Problem description: Transcribe the full listing exactly, and drop every picture.

Records to process:
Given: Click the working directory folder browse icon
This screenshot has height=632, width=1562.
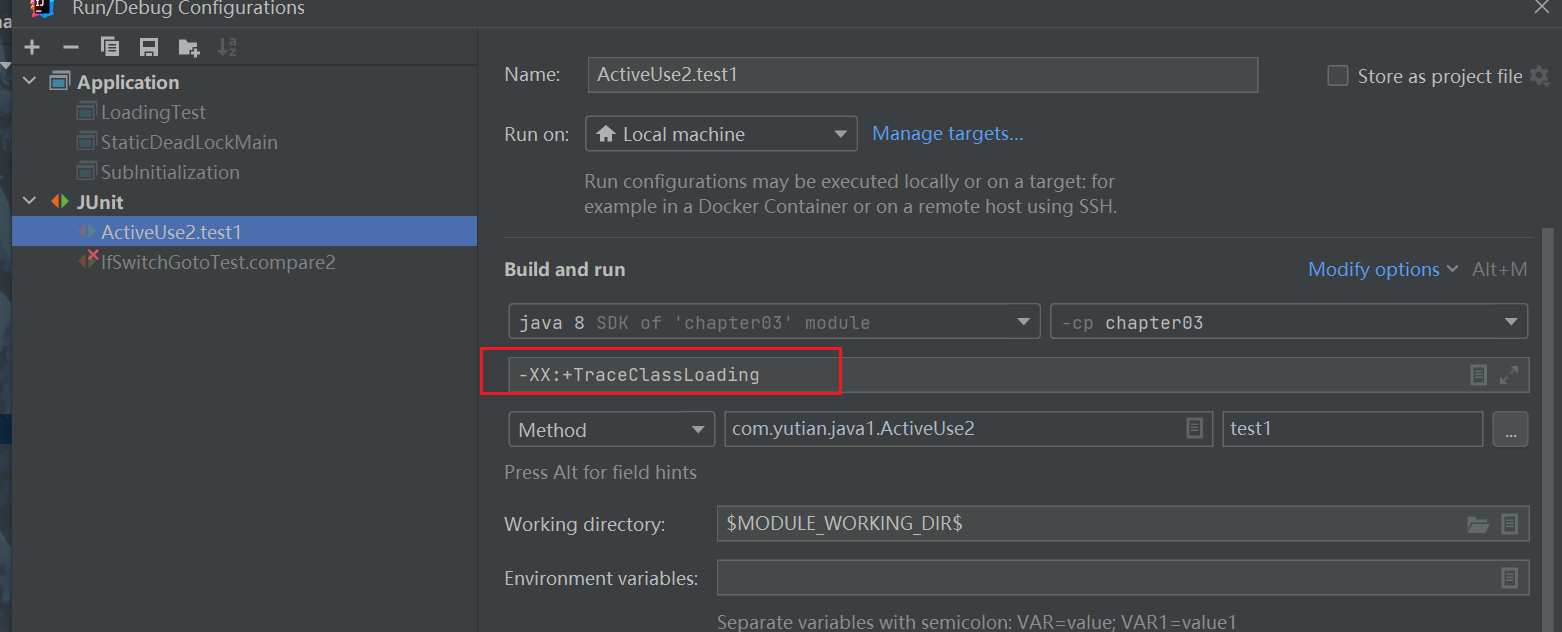Looking at the screenshot, I should tap(1477, 524).
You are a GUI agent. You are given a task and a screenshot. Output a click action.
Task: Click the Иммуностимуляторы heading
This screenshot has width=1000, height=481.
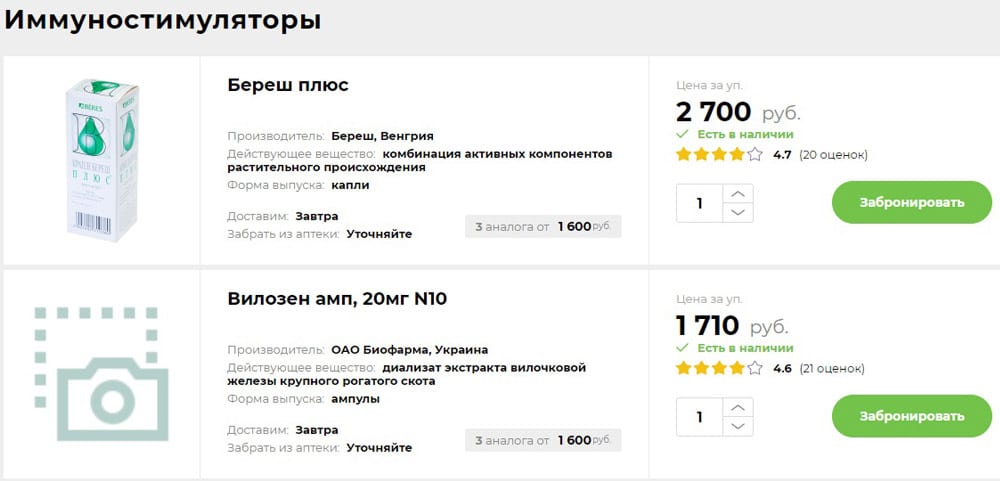click(163, 20)
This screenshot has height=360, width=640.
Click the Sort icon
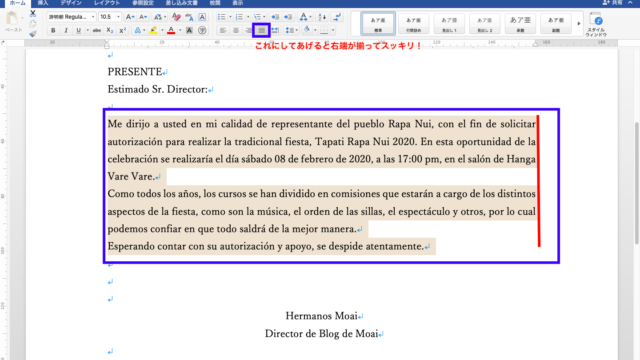click(322, 17)
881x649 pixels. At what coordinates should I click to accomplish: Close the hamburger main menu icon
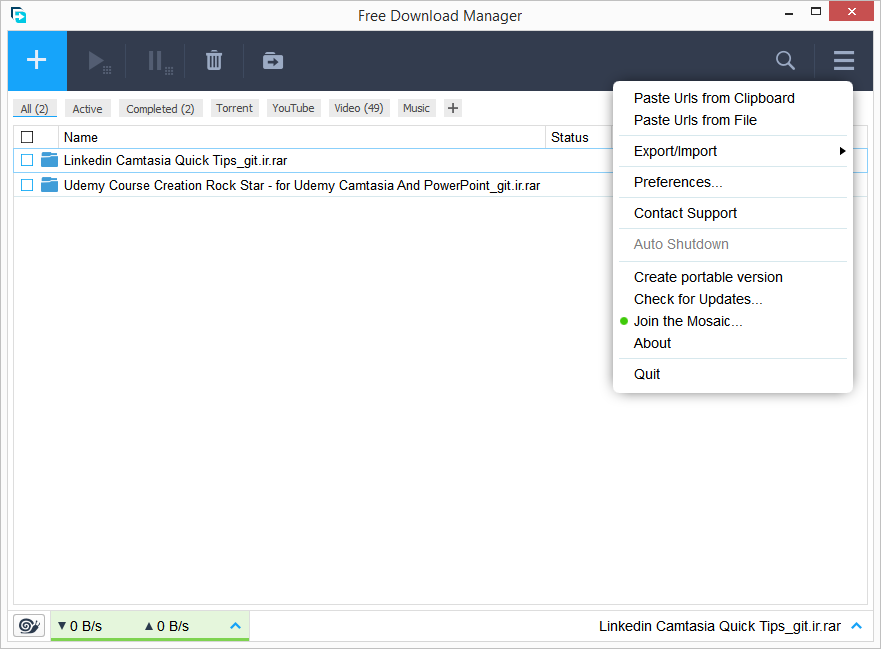(844, 61)
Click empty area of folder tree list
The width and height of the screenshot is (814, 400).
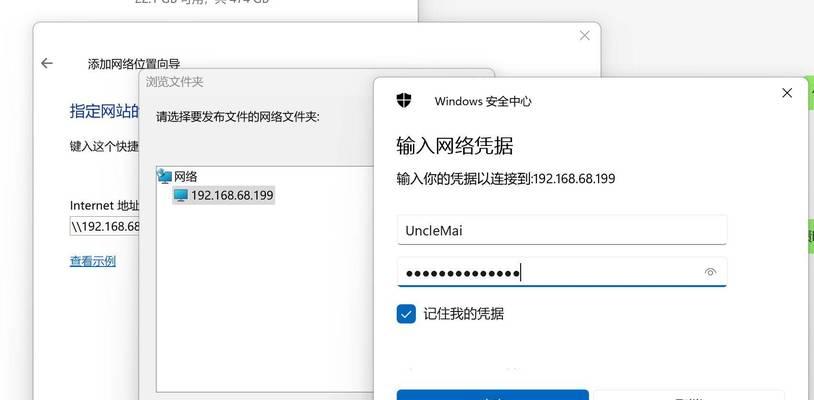coord(265,301)
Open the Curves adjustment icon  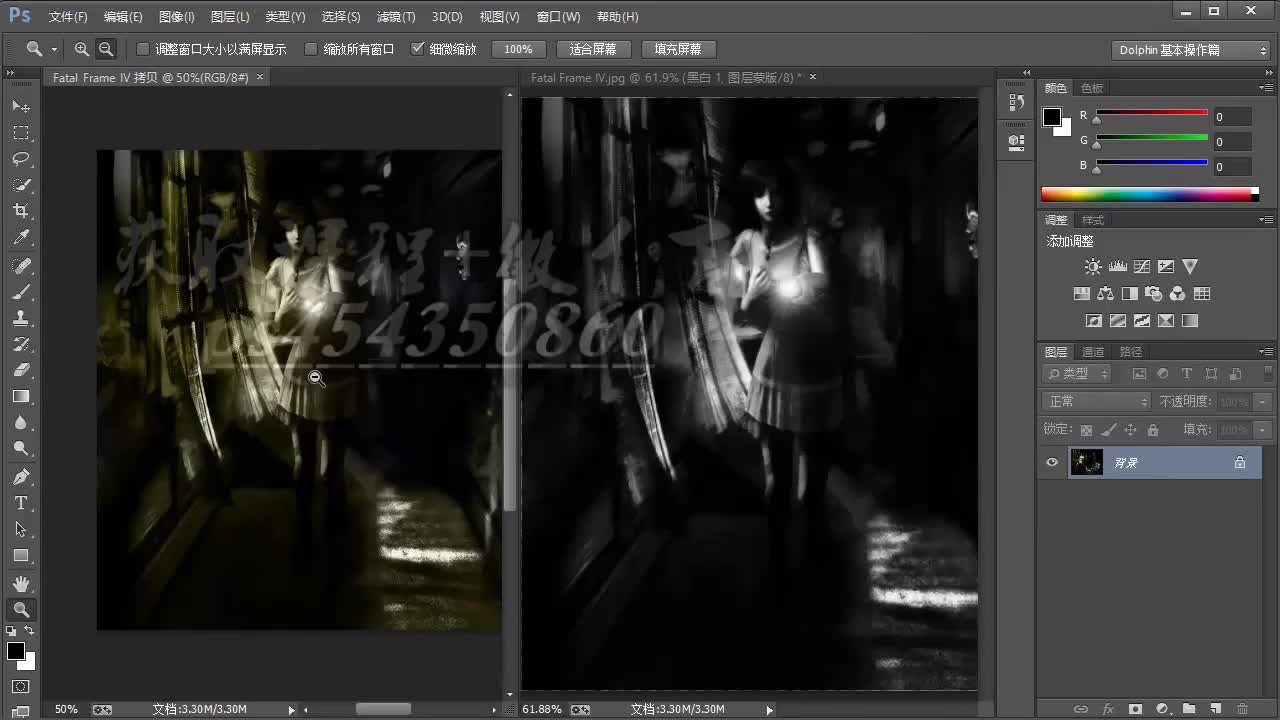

Exercise solution:
Given: Click the working directory folder browse icon
This screenshot has height=632, width=1562.
Looking at the screenshot, I should tap(1477, 524).
You are a GUI agent. You are given a task and a screenshot. Output a click action.
Task: Click the Иммуностимуляторы heading
This screenshot has width=1000, height=481.
click(163, 20)
This screenshot has height=360, width=640.
Click the Sort icon
click(322, 17)
881x649 pixels. At what coordinates should I click to accomplish: Close the hamburger main menu icon
(844, 61)
Click empty area of folder tree list
The width and height of the screenshot is (814, 400).
coord(265,301)
Open the Curves adjustment icon  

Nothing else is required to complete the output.